::: Records shown
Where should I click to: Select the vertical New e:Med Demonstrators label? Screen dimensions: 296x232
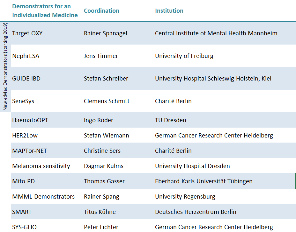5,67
::::::
::: Records shown
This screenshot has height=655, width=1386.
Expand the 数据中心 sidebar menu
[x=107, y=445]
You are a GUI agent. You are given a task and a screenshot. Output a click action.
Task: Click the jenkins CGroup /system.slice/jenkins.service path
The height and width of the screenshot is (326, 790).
::::::
::: Records shown
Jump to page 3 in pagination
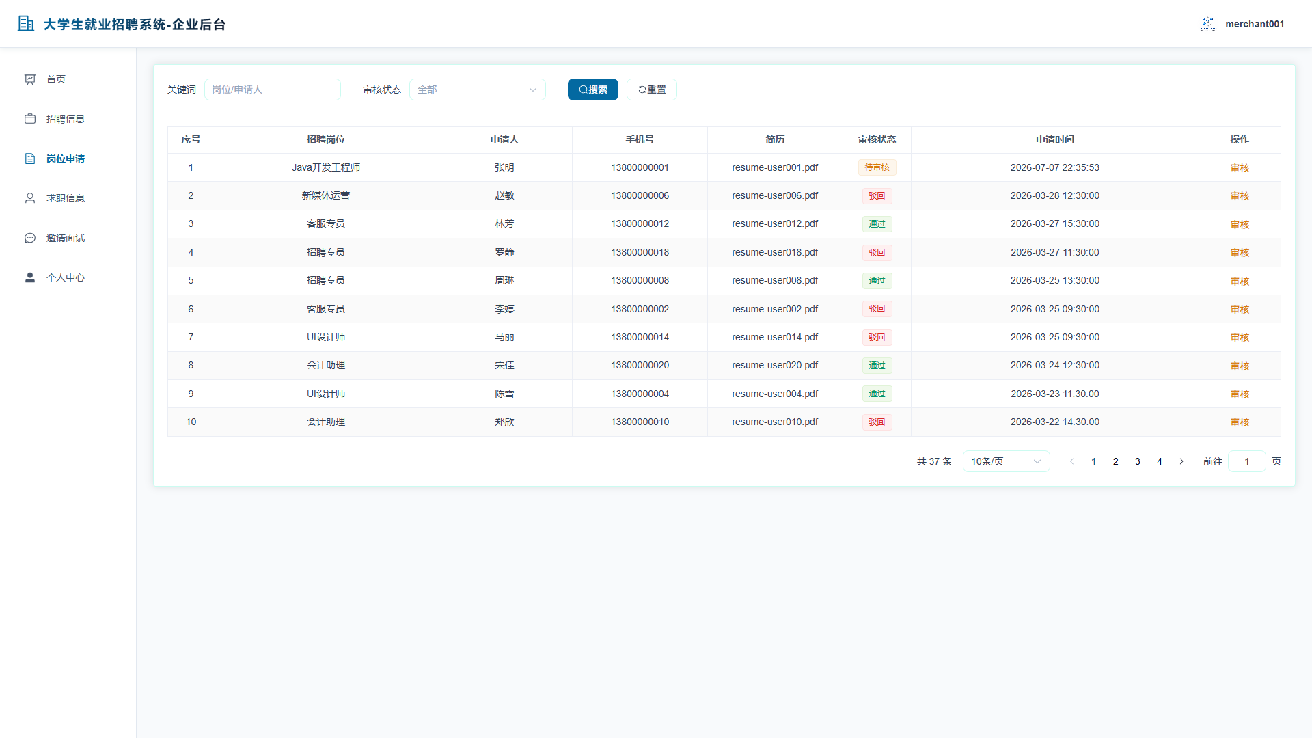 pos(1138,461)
::::::
Set task - Count the lines in the records above that contain the string "screenshot", matching case. How many are there? Reply with the number alone.

Expected answer - 3